The “Cajun” in D’s Cajun Eats & Barbecue is something of a misnomer, one many restaurants with origins in Louisiana have adopted for the sake of convenience when they open up out of state. In truth this is a New Orleans Creole / soul food combo with emphases on barbecue and some of the best gumbo and fried seafood in Houston and all of Texas, frankly. 

Hurricane Katrina brought the two D’s of the restaurant’s name to Houston 15 years ago — that would be Michigan native David Chambers and wife Danielle, a native of the New Orleans East neighborhood. Danielle has cooking in her blood. 

“It’s kinda-sorta in my family,” she says over the phone. “My mom cooked at Dooky Chase’s for many years. My family also had a small catering business so it’s just something I’ve been a part of, ya know?”

Wait, Dooky Chase’s? That Dooky Chase’s? Indeed it is — through these bloodlines, this restaurant is something of a Houston outpost of the Treme neighborhood’s historic 79-year-old Creole cooking palace, a nexus of both that city’s magnificent dining scene and a landmark in its struggle for Civil Rights. Presidents George W. Bush and Barack Obama both paid visits, as have Hank Aaron and Quincy Jones. Danielle Chambers’ mom cooked for all of them save perhaps Bush and definitely Obama, whose visit came after her passing. 
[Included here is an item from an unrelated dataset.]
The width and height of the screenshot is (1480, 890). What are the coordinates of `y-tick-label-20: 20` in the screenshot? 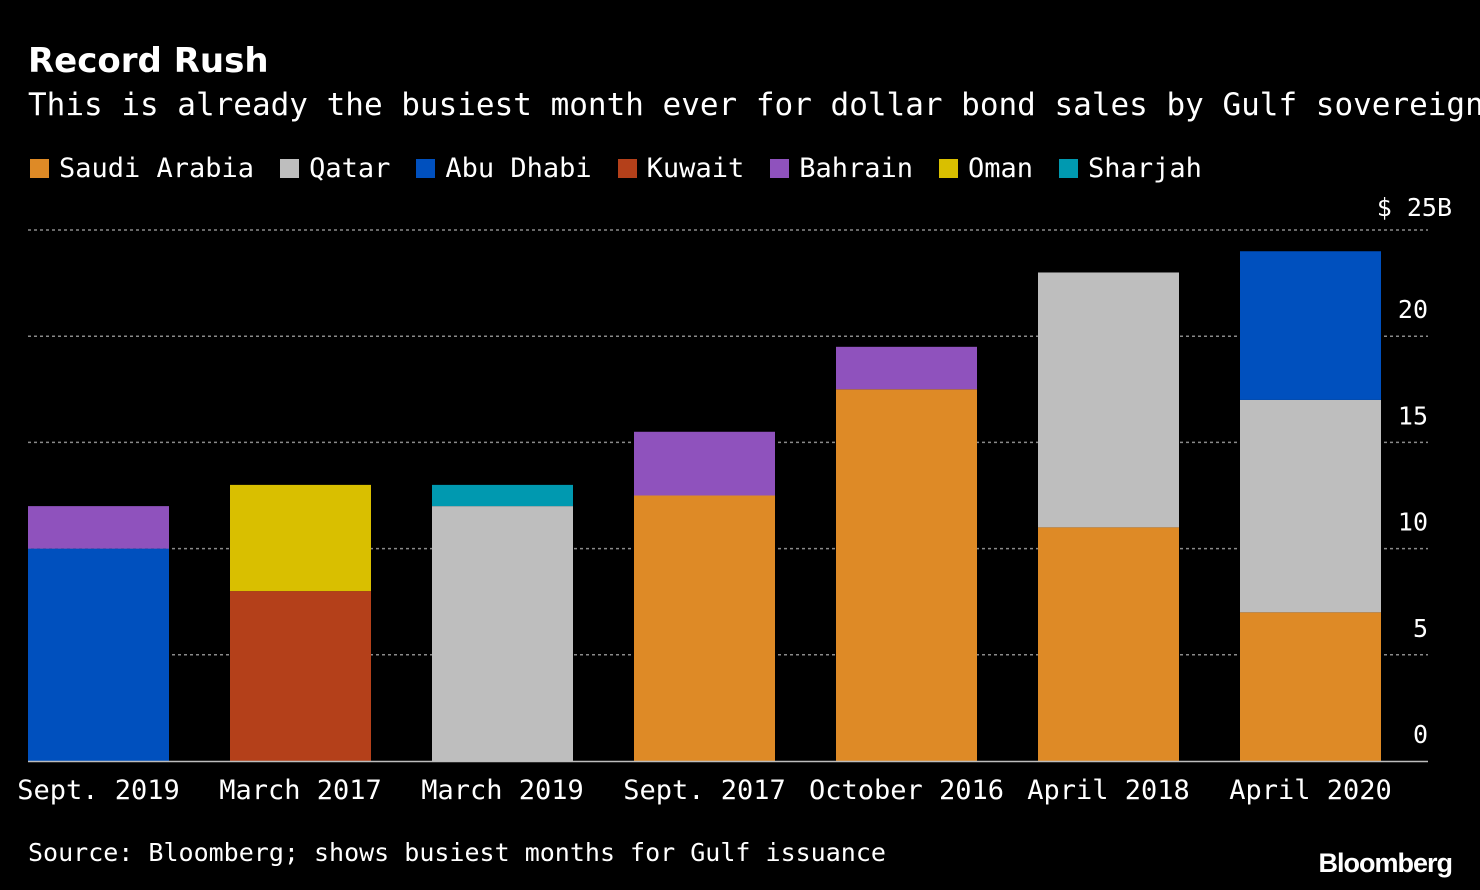 It's located at (1413, 310).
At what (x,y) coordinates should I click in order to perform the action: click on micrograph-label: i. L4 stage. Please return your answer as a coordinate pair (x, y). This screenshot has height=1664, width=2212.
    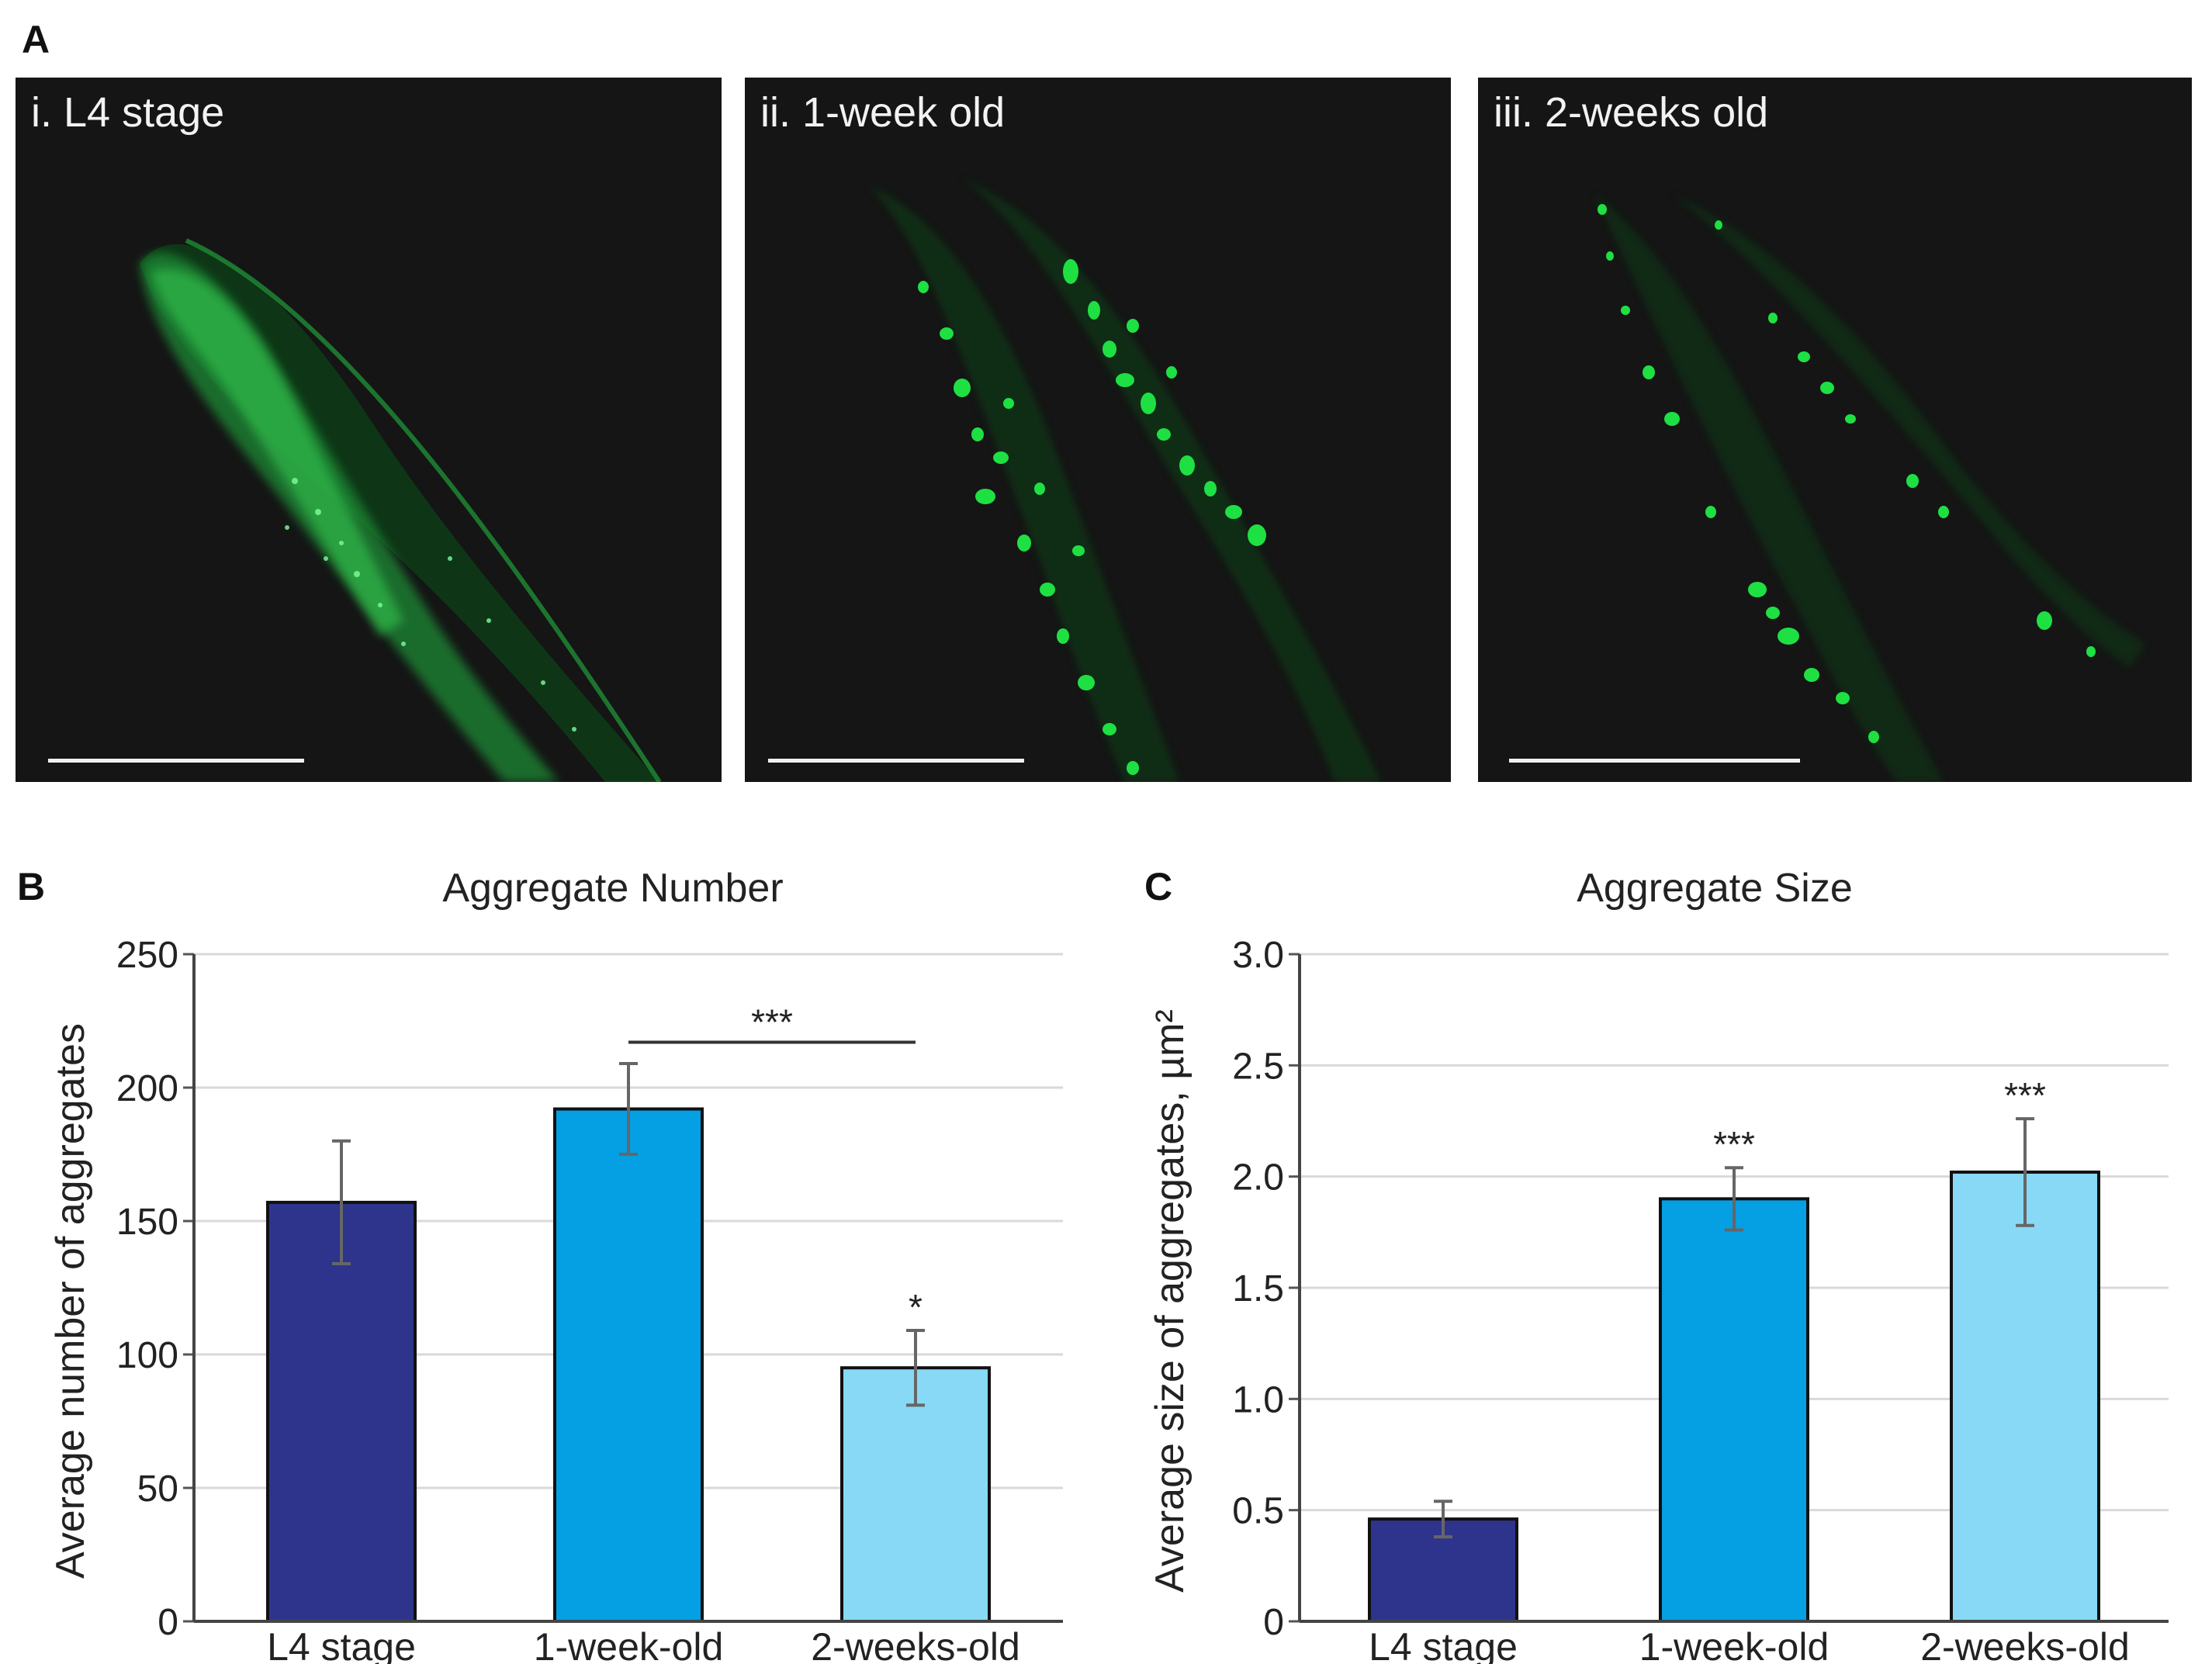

The elder Chambers taught her daughter well, I thought in retrospect as I recalled the gumbo, fried fish and shrimp, barbecue, cabbage and green beans my daughter and I had enjoyed there a few days prior to my interview with Danielle. 

First, about those shrimp and fish filets. You just can’t find a better batter or more perfect frying anywhere in town. I asked Chambers about that batter — was it a secret secret, or was she willing to divulge any of this mystery? “It’s definitely a secret secret,” she laughs. “My mother would turn over in her grave if I shared that.”

She is more forthcoming about the zippy fried shrimp, crustaceans with an unexpected tang beneath that amazing batter. I mistook it for remoulade, which wasn’t too far off. “You know what, I have my own secret sauce — a little mustard mixed with bechamel — and I marinate the shrimp in that overnight.” That attention to detail shows — try them and see if you can find better this side of the Atchafalaya Basin. 

And the same goes for the gumbo. As a native Texan, I do enjoy our own old-school Texas-style, often as not with a thin dark roux and seasonings reflecting the Greek and Italian roots of many of the cooks in venerable seafood institutions like Christie’s and Gaido’s. It’s great, but it’s an entirely different dish from what you will get at D’s — a complex variety brimming over with their spicy house sausage and liberal helping of meaty crab claws and parts. 

“The other day we had a customer from north Louisiana who came in here with family and he said ‘You know what, and I am not pulling your leg, but you have the best gumbo in town and I’ve been everywhere in Houston,’” Chambers says. “I’ve been everywhere and I’ve been looking for this taste and I finally found it.”

And it is worthy of that Holy Grail status. This is a diamond in the rough, a hidden gem. Get in there and dig in.